++++ Dataset

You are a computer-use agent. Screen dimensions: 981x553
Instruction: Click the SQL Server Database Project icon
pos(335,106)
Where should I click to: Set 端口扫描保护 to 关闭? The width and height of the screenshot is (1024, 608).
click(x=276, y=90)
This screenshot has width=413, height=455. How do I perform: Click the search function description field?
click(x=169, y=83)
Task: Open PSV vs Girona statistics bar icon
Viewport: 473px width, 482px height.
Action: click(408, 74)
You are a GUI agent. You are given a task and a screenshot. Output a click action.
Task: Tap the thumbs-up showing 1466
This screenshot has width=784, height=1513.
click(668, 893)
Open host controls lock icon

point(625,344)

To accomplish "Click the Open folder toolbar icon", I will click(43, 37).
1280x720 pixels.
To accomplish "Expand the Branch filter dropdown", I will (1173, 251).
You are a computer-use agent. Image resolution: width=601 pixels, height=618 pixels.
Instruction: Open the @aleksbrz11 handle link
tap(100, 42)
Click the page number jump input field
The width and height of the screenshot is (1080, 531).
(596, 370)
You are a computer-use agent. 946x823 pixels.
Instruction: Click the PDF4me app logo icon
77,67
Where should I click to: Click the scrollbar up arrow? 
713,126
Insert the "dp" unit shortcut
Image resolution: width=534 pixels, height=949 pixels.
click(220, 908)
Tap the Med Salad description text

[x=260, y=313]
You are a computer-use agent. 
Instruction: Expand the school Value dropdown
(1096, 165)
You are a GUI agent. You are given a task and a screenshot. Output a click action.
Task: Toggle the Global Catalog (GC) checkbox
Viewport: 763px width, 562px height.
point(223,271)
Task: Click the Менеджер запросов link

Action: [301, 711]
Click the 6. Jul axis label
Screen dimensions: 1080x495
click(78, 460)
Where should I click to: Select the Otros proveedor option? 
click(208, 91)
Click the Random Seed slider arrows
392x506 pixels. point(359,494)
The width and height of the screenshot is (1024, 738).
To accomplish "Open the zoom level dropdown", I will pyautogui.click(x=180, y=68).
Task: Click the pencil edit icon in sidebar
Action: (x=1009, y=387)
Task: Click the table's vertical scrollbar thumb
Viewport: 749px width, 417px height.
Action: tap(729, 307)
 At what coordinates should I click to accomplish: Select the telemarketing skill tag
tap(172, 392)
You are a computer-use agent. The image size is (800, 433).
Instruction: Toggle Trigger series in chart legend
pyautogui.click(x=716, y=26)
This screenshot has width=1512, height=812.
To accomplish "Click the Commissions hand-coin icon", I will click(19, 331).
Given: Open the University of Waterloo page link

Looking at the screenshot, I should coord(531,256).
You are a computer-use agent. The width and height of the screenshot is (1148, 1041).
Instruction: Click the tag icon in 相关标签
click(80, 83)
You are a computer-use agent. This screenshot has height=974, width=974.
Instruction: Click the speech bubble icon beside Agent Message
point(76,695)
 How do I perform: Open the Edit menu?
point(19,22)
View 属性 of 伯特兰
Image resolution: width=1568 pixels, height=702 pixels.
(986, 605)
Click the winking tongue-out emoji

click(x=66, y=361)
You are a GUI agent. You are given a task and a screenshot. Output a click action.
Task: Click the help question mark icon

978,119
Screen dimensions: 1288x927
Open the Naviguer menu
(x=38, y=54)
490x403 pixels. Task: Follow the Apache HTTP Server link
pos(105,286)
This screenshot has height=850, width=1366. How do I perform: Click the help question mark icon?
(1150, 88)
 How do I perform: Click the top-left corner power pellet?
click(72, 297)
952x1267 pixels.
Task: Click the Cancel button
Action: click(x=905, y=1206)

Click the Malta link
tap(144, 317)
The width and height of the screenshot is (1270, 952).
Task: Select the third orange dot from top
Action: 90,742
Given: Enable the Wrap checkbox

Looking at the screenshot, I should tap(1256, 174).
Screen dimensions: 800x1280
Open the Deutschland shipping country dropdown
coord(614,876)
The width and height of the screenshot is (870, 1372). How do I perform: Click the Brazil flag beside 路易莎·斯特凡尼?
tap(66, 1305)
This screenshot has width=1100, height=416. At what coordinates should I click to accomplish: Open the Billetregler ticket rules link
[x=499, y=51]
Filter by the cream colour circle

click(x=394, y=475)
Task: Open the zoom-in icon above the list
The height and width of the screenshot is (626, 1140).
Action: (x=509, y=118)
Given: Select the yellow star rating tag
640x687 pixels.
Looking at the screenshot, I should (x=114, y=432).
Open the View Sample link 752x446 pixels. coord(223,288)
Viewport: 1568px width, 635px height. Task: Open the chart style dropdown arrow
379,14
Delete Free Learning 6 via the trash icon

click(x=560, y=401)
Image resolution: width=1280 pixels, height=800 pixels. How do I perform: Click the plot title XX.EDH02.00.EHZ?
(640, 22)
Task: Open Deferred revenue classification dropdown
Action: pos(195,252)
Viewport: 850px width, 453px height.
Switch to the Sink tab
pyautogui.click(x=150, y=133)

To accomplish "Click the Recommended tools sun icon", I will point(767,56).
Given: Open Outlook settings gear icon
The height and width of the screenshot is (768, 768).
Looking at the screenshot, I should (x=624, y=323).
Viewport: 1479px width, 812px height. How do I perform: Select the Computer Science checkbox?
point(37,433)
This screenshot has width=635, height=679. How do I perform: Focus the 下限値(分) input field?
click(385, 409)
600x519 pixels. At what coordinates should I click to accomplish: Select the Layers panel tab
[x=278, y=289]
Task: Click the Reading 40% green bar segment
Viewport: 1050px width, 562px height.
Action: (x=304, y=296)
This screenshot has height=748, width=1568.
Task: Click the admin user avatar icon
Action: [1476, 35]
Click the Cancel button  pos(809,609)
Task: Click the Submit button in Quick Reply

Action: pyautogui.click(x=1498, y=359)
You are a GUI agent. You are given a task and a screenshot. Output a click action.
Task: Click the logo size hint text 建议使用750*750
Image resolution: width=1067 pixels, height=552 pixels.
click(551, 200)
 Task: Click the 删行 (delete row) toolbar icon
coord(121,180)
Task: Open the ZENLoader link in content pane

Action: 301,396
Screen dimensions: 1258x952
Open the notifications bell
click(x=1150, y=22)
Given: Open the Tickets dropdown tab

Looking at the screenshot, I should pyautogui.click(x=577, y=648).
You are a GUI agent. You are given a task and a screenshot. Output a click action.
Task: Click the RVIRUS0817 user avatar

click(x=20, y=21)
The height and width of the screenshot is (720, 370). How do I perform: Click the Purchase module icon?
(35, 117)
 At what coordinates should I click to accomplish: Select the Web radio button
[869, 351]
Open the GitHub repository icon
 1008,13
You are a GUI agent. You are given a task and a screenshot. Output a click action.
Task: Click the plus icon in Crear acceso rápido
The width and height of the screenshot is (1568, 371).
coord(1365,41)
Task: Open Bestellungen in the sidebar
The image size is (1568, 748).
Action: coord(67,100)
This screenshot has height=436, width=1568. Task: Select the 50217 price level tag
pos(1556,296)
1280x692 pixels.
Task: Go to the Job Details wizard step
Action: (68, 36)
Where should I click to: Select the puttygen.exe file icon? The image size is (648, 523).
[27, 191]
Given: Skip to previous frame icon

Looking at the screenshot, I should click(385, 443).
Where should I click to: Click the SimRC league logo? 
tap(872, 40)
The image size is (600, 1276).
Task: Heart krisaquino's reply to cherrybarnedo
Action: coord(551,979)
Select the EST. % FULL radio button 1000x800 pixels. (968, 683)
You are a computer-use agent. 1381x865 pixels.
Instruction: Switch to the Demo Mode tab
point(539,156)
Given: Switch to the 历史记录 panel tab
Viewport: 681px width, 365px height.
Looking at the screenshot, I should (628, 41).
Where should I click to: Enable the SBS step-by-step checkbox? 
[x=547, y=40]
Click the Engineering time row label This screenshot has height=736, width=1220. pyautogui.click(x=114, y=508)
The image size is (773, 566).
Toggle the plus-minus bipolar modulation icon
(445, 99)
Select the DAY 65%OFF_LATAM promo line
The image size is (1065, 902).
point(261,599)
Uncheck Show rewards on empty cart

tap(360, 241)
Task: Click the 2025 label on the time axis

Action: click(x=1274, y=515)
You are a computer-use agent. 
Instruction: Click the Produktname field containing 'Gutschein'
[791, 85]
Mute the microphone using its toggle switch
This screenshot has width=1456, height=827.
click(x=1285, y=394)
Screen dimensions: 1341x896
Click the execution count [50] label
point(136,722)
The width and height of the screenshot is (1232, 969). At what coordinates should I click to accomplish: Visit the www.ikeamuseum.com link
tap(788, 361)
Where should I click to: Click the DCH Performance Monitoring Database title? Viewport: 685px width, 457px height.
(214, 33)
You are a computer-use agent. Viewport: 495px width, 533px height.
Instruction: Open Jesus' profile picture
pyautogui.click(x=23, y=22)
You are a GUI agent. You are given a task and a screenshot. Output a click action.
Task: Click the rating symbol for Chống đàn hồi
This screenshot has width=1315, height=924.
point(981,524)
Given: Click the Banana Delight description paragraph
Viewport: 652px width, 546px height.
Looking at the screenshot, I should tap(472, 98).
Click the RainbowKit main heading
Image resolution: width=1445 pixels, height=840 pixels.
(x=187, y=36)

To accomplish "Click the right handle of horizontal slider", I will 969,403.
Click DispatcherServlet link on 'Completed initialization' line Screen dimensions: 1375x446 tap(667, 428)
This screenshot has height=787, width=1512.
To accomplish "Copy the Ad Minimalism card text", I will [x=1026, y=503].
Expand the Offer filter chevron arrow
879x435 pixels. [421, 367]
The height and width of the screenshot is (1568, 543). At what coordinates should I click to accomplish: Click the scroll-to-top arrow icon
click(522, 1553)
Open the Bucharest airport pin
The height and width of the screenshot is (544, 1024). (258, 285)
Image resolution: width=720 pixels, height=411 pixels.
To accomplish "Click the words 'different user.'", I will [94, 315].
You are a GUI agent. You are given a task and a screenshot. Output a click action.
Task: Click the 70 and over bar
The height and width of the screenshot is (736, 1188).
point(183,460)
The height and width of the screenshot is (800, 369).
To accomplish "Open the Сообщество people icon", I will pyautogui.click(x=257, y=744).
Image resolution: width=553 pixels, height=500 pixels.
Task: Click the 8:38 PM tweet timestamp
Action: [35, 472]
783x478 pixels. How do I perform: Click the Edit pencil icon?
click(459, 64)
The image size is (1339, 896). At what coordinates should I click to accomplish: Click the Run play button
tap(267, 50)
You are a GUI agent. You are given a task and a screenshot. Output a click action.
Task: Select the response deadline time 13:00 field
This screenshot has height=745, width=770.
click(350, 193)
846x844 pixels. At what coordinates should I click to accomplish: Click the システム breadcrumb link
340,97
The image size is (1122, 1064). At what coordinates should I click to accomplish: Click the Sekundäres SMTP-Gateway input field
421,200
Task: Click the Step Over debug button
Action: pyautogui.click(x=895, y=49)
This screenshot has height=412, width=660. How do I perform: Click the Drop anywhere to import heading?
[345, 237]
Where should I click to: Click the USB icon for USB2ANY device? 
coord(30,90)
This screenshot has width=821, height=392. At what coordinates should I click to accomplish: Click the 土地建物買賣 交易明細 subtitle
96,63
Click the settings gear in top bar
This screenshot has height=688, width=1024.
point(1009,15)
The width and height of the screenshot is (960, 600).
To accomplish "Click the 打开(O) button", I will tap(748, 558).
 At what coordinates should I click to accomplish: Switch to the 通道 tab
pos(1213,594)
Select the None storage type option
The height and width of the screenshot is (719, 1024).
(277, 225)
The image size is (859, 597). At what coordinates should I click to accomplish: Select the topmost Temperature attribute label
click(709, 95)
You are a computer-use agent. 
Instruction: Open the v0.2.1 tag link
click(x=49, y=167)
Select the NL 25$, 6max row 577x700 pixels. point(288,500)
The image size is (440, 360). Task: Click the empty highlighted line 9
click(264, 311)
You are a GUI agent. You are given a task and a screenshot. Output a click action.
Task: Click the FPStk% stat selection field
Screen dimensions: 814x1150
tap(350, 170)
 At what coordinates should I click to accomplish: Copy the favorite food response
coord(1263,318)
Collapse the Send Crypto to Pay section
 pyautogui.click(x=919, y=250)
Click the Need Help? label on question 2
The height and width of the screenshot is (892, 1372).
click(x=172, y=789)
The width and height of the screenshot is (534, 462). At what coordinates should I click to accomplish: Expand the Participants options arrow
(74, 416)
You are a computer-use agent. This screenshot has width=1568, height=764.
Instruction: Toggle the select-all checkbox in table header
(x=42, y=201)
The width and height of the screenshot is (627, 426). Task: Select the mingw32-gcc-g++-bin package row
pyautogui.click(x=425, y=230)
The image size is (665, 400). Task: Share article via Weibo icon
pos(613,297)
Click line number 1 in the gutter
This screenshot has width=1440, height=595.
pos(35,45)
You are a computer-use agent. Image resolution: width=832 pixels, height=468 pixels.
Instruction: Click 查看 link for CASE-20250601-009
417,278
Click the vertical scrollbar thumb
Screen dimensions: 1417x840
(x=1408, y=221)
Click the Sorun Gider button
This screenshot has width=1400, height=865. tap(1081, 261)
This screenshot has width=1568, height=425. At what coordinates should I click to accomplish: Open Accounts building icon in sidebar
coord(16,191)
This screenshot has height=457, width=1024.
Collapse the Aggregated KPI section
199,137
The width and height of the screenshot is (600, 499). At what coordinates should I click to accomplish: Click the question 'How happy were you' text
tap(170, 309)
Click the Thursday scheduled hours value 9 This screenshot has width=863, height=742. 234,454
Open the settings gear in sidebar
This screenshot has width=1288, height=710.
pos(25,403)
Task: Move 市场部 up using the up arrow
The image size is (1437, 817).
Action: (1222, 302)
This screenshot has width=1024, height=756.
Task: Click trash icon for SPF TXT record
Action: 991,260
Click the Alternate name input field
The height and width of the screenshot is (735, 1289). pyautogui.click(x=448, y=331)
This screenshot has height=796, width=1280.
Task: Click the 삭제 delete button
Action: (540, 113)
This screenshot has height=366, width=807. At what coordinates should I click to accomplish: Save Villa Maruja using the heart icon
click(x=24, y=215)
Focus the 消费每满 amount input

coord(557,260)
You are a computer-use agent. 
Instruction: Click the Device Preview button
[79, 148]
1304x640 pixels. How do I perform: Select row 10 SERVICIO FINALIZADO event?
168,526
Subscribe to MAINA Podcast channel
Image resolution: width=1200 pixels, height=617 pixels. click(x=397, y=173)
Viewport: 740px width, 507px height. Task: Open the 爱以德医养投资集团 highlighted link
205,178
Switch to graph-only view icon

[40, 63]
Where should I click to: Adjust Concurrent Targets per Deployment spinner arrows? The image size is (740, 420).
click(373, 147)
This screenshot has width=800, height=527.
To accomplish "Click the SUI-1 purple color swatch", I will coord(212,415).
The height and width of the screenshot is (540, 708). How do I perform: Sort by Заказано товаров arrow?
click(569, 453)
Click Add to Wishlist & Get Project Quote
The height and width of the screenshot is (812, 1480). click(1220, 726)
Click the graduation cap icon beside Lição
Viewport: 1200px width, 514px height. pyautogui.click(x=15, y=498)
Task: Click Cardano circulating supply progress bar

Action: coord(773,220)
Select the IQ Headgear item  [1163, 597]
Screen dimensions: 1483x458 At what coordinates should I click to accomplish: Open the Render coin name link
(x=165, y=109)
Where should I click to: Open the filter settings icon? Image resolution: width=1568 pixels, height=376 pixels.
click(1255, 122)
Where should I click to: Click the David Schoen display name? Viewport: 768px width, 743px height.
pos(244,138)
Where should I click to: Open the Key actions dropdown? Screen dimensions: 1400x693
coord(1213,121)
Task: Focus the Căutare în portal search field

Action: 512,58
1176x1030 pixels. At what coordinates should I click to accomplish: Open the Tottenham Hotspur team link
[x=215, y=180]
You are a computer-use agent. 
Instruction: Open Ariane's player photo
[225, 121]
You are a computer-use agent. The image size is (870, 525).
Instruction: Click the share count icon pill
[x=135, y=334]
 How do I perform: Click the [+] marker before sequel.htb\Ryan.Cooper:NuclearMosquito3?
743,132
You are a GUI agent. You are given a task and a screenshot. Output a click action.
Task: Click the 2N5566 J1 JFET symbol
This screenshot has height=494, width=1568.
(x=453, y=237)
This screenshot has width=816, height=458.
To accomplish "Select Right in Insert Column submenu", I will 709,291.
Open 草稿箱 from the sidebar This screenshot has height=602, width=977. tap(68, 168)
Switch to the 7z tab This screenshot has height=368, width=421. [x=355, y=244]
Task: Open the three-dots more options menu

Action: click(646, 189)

++++++++

Task goal
Please go through the listing and return each line that has "vertical" in it.

Answer for the task
Task: Click the table's vertical scrollbar thumb
Click the vertical scrollbar thumb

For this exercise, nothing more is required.